TO DO: Below are the records; restate all of them word for word.

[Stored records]
==============================

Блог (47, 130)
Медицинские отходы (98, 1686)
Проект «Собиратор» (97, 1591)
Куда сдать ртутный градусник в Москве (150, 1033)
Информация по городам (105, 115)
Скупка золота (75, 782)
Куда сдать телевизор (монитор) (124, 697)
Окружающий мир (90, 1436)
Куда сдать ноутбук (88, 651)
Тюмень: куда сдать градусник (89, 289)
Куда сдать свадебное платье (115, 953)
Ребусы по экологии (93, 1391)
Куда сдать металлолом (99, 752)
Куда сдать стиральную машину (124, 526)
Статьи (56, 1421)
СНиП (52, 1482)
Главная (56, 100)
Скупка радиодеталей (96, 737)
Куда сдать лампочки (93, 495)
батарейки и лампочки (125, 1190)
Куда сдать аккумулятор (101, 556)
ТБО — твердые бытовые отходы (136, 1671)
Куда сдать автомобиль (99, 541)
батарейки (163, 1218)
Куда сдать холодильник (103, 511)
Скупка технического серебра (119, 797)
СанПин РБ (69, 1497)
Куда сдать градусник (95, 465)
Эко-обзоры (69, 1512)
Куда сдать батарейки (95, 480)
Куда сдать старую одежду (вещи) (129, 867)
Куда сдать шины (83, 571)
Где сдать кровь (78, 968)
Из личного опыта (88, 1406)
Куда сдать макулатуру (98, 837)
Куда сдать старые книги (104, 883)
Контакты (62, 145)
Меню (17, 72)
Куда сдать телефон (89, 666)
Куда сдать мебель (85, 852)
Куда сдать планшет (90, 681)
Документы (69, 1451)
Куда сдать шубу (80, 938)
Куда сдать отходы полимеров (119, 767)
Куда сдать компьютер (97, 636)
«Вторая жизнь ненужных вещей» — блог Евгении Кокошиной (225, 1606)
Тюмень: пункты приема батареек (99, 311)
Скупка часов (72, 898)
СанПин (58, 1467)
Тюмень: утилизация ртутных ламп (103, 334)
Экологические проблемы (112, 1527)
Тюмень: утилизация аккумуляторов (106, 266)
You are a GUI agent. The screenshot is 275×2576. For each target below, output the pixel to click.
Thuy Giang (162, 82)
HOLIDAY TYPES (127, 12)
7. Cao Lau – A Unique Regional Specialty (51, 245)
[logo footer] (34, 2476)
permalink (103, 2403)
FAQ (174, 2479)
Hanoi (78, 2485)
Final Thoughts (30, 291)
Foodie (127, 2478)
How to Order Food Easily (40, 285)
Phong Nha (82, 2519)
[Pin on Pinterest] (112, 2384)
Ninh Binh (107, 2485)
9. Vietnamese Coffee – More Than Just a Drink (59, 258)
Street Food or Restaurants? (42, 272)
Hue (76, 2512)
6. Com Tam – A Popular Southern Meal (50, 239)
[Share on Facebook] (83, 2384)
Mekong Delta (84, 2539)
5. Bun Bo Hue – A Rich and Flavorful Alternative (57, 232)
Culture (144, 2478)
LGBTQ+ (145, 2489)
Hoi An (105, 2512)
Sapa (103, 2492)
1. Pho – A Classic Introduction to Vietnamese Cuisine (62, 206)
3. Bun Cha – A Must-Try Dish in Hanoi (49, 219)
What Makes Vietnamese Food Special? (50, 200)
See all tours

==============================

RESPONSE TO THIS EXERCISE:
Блог (47, 130)
Медицинские отходы (98, 1686)
Проект «Собиратор» (97, 1591)
Куда сдать ртутный градусник в Москве (150, 1033)
Информация по городам (105, 115)
Скупка золота (75, 782)
Куда сдать телевизор (монитор) (124, 697)
Окружающий мир (90, 1436)
Куда сдать ноутбук (88, 651)
Тюмень: куда сдать градусник (89, 289)
Куда сдать свадебное платье (115, 953)
Ребусы по экологии (93, 1391)
Куда сдать металлолом (99, 752)
Куда сдать стиральную машину (124, 526)
Статьи (56, 1421)
СНиП (52, 1482)
Главная (56, 100)
Скупка радиодеталей (96, 737)
Куда сдать лампочки (93, 495)
батарейки и лампочки (125, 1190)
Куда сдать аккумулятор (101, 556)
ТБО — твердые бытовые отходы (136, 1671)
Куда сдать автомобиль (99, 541)
батарейки (163, 1218)
Куда сдать холодильник (103, 511)
Скупка технического серебра (119, 797)
СанПин РБ (69, 1497)
Куда сдать градусник (95, 465)
Эко-обзоры (69, 1512)
Куда сдать батарейки (95, 480)
Куда сдать старую одежду (вещи) (129, 867)
Куда сдать шины (83, 571)
Где сдать кровь (78, 968)
Из личного опыта (88, 1406)
Куда сдать макулатуру (98, 837)
Куда сдать старые книги (104, 883)
Контакты (62, 145)
Меню (17, 72)
Куда сдать телефон (89, 666)
Куда сдать мебель (85, 852)
Куда сдать планшет (90, 681)
Документы (69, 1451)
Куда сдать шубу (80, 938)
Куда сдать отходы полимеров (119, 767)
Куда сдать компьютер (97, 636)
«Вторая жизнь ненужных вещей» — блог Евгении Кокошиной (225, 1606)
Тюмень: пункты приема батареек (99, 311)
Скупка часов (72, 898)
СанПин (58, 1467)
Тюмень: утилизация ртутных ламп (103, 334)
Экологические проблемы (112, 1527)
Тюмень: утилизация аккумуляторов (106, 266)
You are a GUI agent. The screenshot is 275×2576. For each target below, output the pixel to click.
Thuy Giang (162, 82)
HOLIDAY TYPES (127, 12)
7. Cao Lau – A Unique Regional Specialty (51, 245)
[logo footer] (34, 2476)
permalink (103, 2403)
FAQ (174, 2479)
Hanoi (78, 2485)
Final Thoughts (30, 291)
Foodie (127, 2478)
How to Order Food Easily (40, 285)
Phong Nha (82, 2519)
[Pin on Pinterest] (112, 2384)
Ninh Binh (107, 2485)
9. Vietnamese Coffee – More Than Just a Drink (59, 258)
Street Food or Restaurants? (42, 272)
Hue (76, 2512)
6. Com Tam – A Popular Southern Meal (50, 239)
[Share on Facebook] (83, 2384)
Mekong Delta (84, 2539)
5. Bun Bo Hue – A Rich and Flavorful Alternative (57, 232)
Culture (144, 2478)
LGBTQ+ (145, 2489)
Hoi An (105, 2512)
Sapa (103, 2492)
1. Pho – A Classic Introduction to Vietnamese Cuisine (62, 206)
3. Bun Cha – A Must-Try Dish in Hanoi (49, 219)
What Makes Vietnamese Food Special? (50, 200)
See all tours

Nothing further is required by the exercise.